Turning Horror Blu
Three Stephen King HD Debuts!
Just in time for the Halloween season, Warner Home Video is releasing three classic Stephen King tales of horror on Blu-ray for the first time on September 20. These long-awaited high-definition debuts of the original television miniseries IT and Salem’s Lot, as well as the 1985 theatrical anthology Cat’s Eye, all feature new HD masters and bonus material. Cat’s Eye has a commentary from filmmaker Lewis Teague; IT has commentary from director Tommy Lee Wallace and stars Richard Thomas, Dennis Christopher, Tim Reid and the late John Ritter; while Salem’s Lot includes an all-new commentary from director Tobe Hooper. Here’s a quick look back on these Stephen King classics:
Salem's Lot (1979)
David Soul plays a writer who returns to his hometown to write a book about the haunted Marsten House, only to find the citizens are turning into vampires. James Mason plays Richard Straker, the mysterious new owner of the home, who runs an antique shop with his equally mysterious—and never seen—business partner, one Kurt Barlow.
Stephen King’s original novel was published in 1975—only the second book of his then-young career, sandwiched between Carrie and The Shining—but it would take a few years for Salem’s Lot to make it to the screen. In this case, the original concept of a theatrical release was determined too daunting by Warner Bros. execs, as paring King’s 400+-page novel down to a 100-page script was not producing the desired results. Eventually it was decided to go with a four-hour miniseries, directed by horror giant Tobe Hooper (The Texas Chainsaw Massacre, Poltergeist), which aired on consecutive weeks in November of ’79 and went on to receive three Emmy nominations and generations of horror devotees.
Cat's Eye (1985)
Stephen King himself wrote the screenplay for the three stories that make up this horror anthology.

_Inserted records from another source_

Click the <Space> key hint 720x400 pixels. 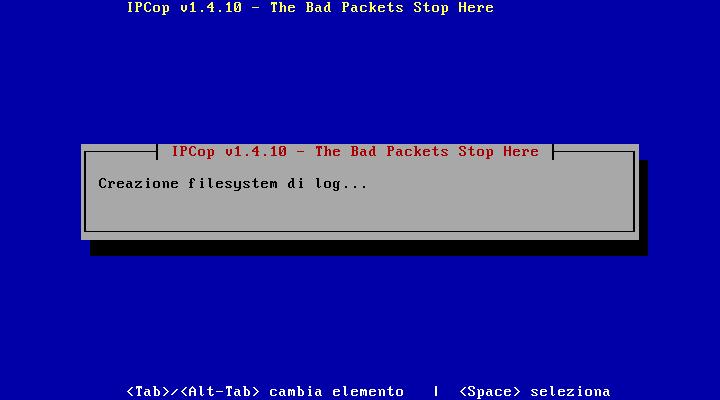tap(489, 391)
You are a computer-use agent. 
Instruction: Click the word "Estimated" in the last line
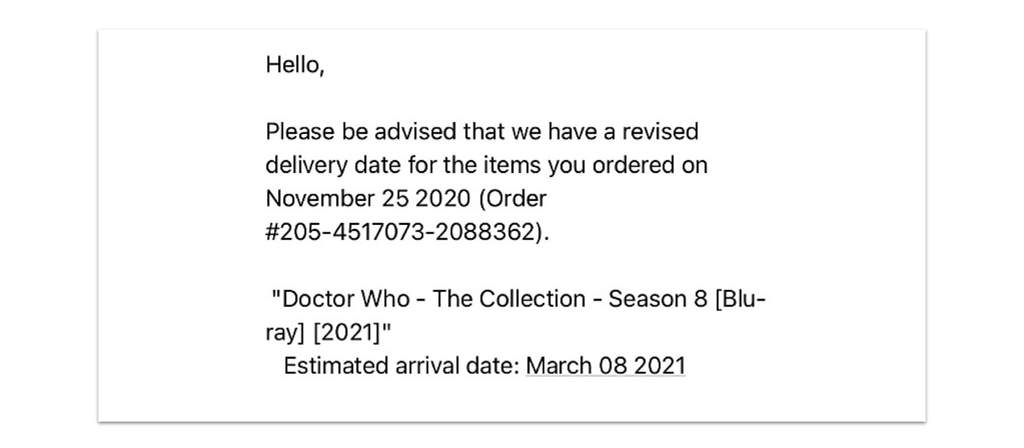[x=336, y=366]

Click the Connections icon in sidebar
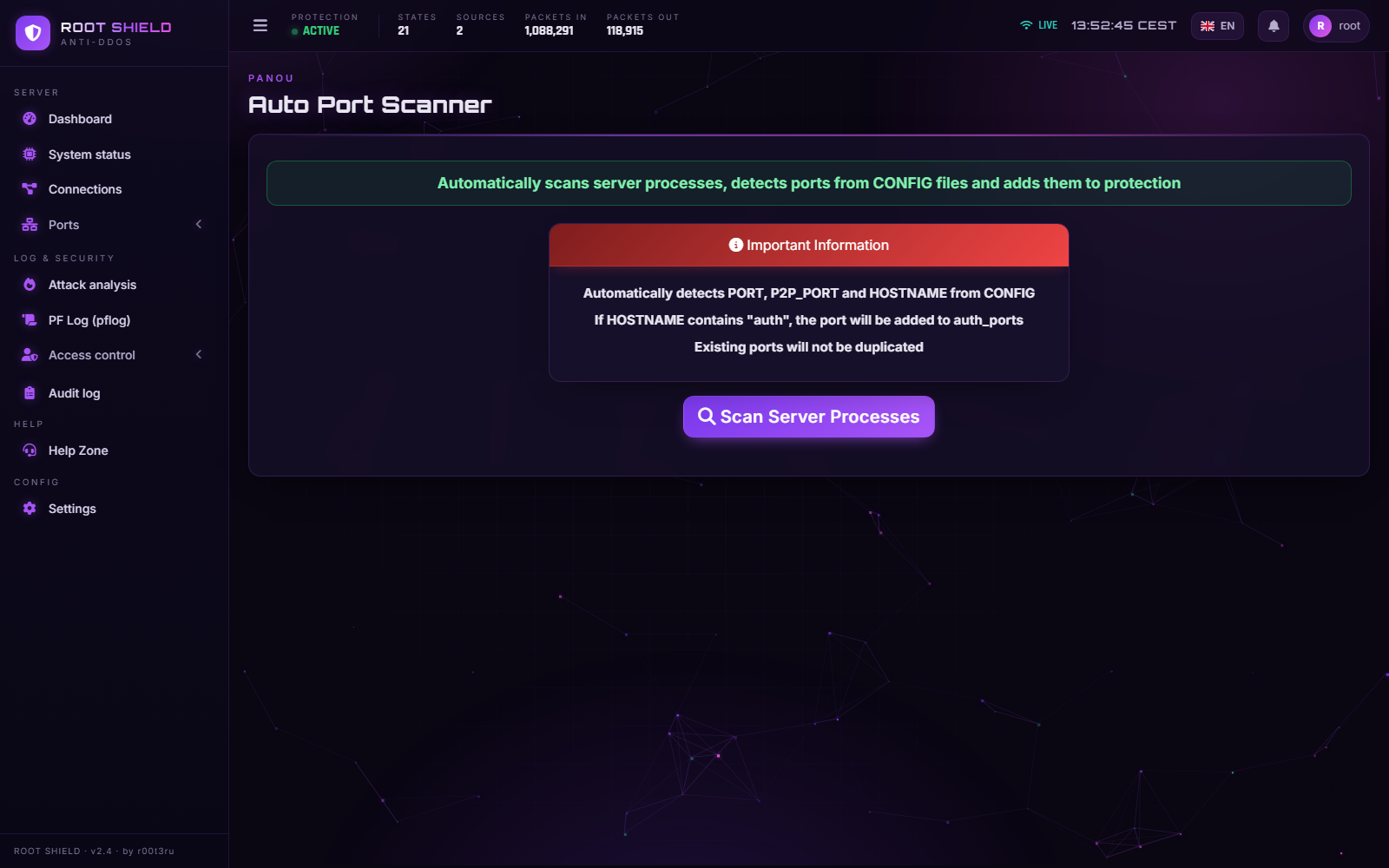pos(30,189)
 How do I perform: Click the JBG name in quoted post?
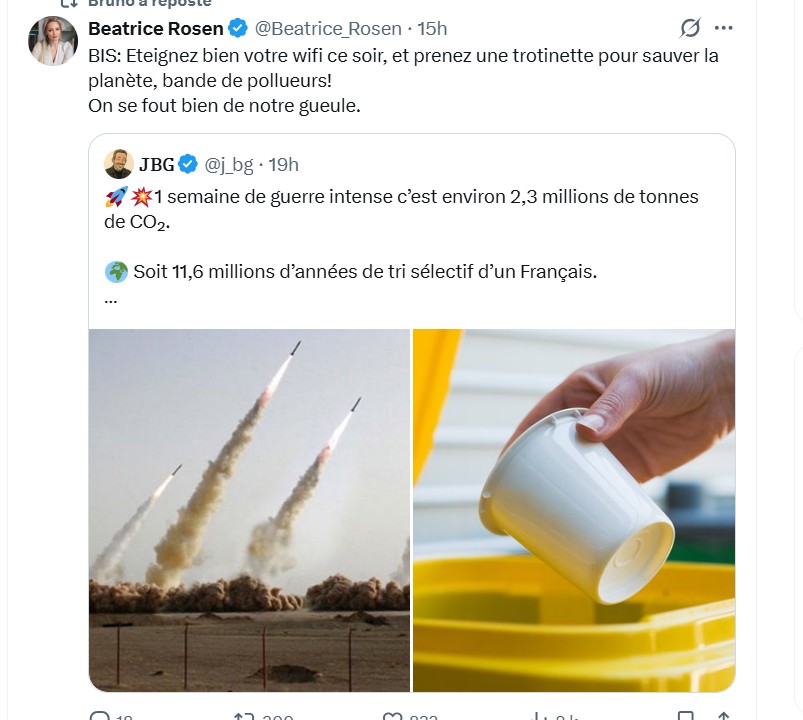point(157,164)
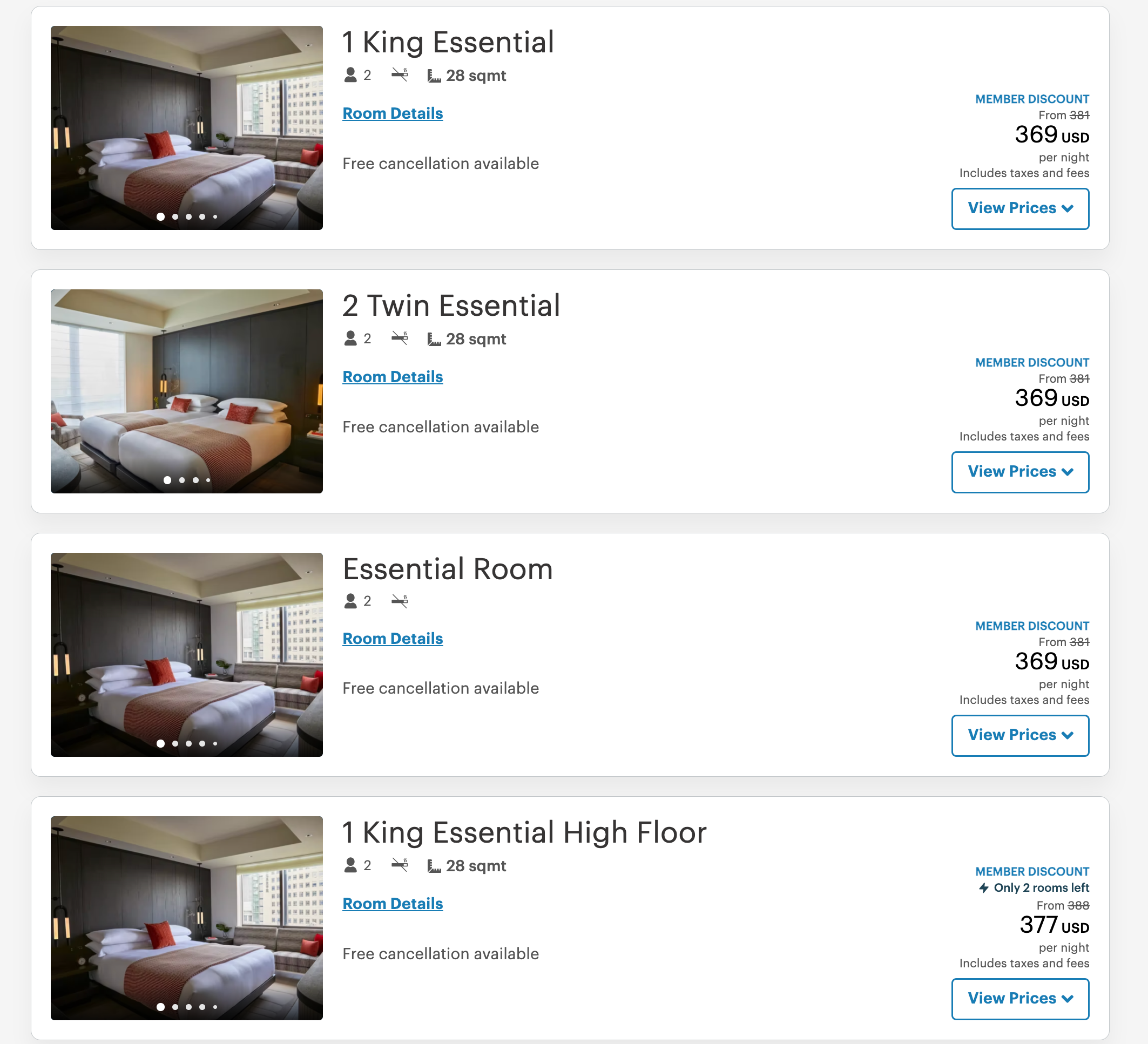Click non-smoking icon for 1 King Essential
This screenshot has height=1044, width=1148.
coord(400,75)
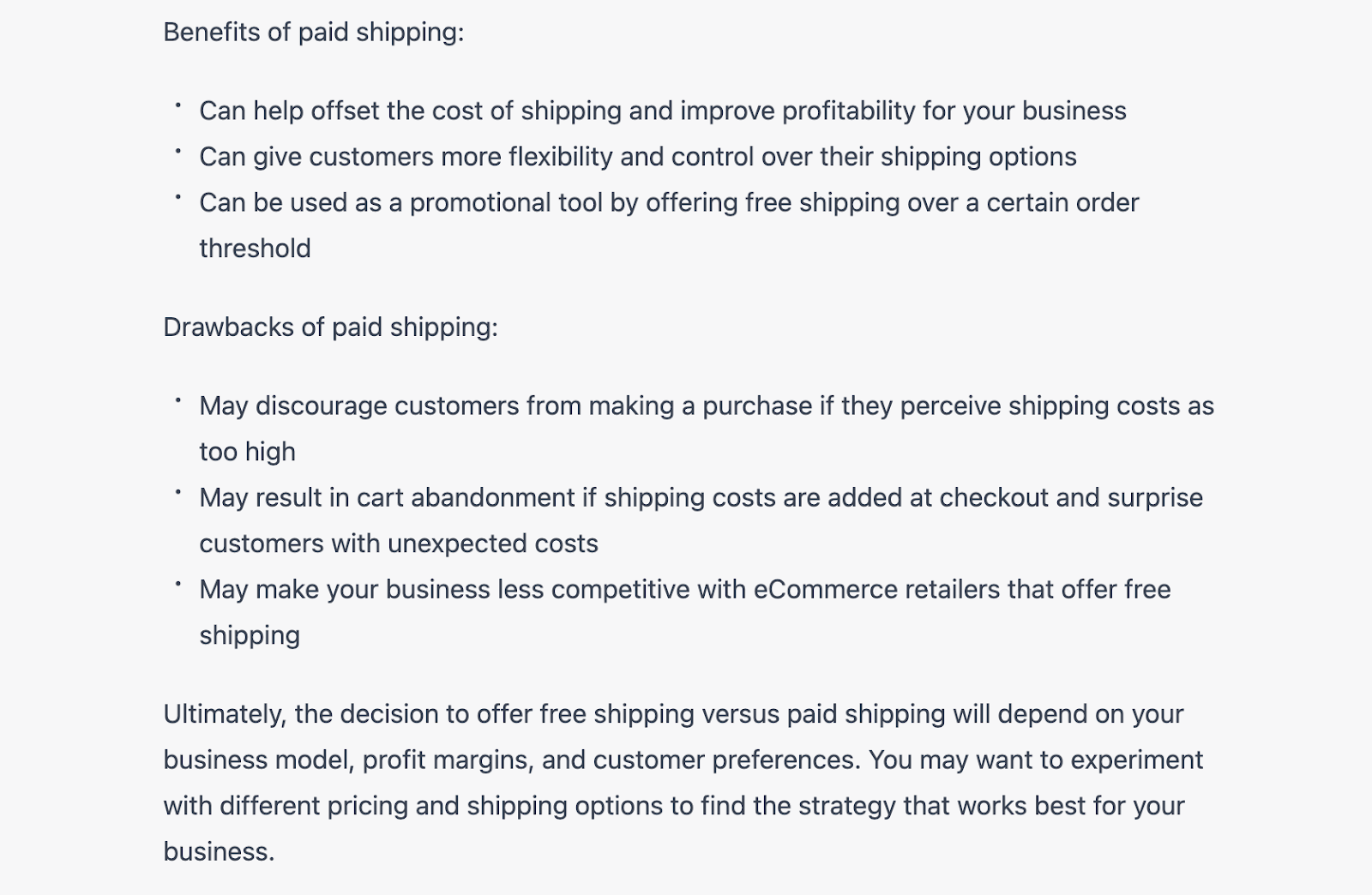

James Woods stars as a smoker who undergoes a horrifying program to kick the habit in “Quitters, Inc.”; Robert Hays plays a gambler involved with the ex-wife of a jealous crime boss in “The Ledge” and a ten-year-old Drew Barrymore is the focus of “General” where she must battle nighttime trolls. The movie’s title is derived from the fact that these three unrelated stories are threaded together by a roaming feline.
Little more than ten years after Salem’s Lot, a second miniseries of a Stephen King novel came to the small screen with the adaptation of King’s 1986 massive (more than 1,000 pages) best-selling novel, IT. The story revolves around seven small-town children haunted by their own fears that manifest themselves via a sadistic and murderous clown named Pennywise (Tim Curry in one of his most iconic roles), who resurfaces 30 years later bringing the now-adult group back to their hometown to do battle again. The stellar cast is a who’s who of television stars from the ‘70s and ‘80s, including Harry Anderson (Night Court), John Ritter (Three’s Company), Tim Reid (WKRP in Cincinnati), Richard Thomas (The Waltons), as well as screen vets Richard Masur, Annette O’Toole and Dennis Christopher. And in case you missed the news, there will be a theatrical release of IT coming next year.